▶ _Records for locating described items_
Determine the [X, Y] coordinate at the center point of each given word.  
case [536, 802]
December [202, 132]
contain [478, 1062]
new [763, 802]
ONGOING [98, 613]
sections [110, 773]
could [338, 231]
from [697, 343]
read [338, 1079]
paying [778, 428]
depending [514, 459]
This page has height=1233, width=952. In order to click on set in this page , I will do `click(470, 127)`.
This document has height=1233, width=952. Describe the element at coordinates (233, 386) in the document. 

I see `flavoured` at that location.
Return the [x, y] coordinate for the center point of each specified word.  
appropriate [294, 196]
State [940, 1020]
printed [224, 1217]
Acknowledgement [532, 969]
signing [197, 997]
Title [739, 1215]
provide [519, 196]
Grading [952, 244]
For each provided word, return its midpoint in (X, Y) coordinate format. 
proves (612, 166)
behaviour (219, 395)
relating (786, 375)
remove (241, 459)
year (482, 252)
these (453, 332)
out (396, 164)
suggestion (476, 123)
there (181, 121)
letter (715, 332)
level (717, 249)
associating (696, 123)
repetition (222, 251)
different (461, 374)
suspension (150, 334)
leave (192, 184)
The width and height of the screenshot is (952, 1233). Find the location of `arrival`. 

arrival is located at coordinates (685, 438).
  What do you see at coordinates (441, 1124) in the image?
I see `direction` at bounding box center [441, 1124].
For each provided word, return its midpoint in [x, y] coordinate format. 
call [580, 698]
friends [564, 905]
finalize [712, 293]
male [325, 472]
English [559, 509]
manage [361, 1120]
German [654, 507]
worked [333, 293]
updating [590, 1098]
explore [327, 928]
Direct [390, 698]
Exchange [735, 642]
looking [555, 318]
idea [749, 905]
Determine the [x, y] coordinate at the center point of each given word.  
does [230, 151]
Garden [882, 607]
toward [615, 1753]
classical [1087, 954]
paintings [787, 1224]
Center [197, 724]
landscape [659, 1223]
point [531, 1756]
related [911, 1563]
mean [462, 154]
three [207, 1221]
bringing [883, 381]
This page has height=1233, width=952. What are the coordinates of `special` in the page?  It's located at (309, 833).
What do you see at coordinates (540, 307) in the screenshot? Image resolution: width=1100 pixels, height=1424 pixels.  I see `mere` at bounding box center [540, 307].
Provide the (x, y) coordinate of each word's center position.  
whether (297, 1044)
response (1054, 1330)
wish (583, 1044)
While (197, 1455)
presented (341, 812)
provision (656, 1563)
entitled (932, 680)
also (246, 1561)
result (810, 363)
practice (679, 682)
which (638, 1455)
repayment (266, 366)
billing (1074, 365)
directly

▶ _INSTRUCTION_
Echo the lines of the records beginning with the line containing "suggestion (476, 123)" and continuing through the line containing "updating [590, 1098]", both included.

▶ _RESULT BELOW_
suggestion (476, 123)
there (181, 121)
letter (715, 332)
level (717, 249)
associating (696, 123)
repetition (222, 251)
different (461, 374)
suspension (150, 334)
leave (192, 184)
The width and height of the screenshot is (952, 1233). Find the location of `arrival`. 

arrival is located at coordinates (685, 438).
  What do you see at coordinates (441, 1124) in the image?
I see `direction` at bounding box center [441, 1124].
For each provided word, return its midpoint in [x, y] coordinate format. 
call [580, 698]
friends [564, 905]
finalize [712, 293]
male [325, 472]
English [559, 509]
manage [361, 1120]
German [654, 507]
worked [333, 293]
updating [590, 1098]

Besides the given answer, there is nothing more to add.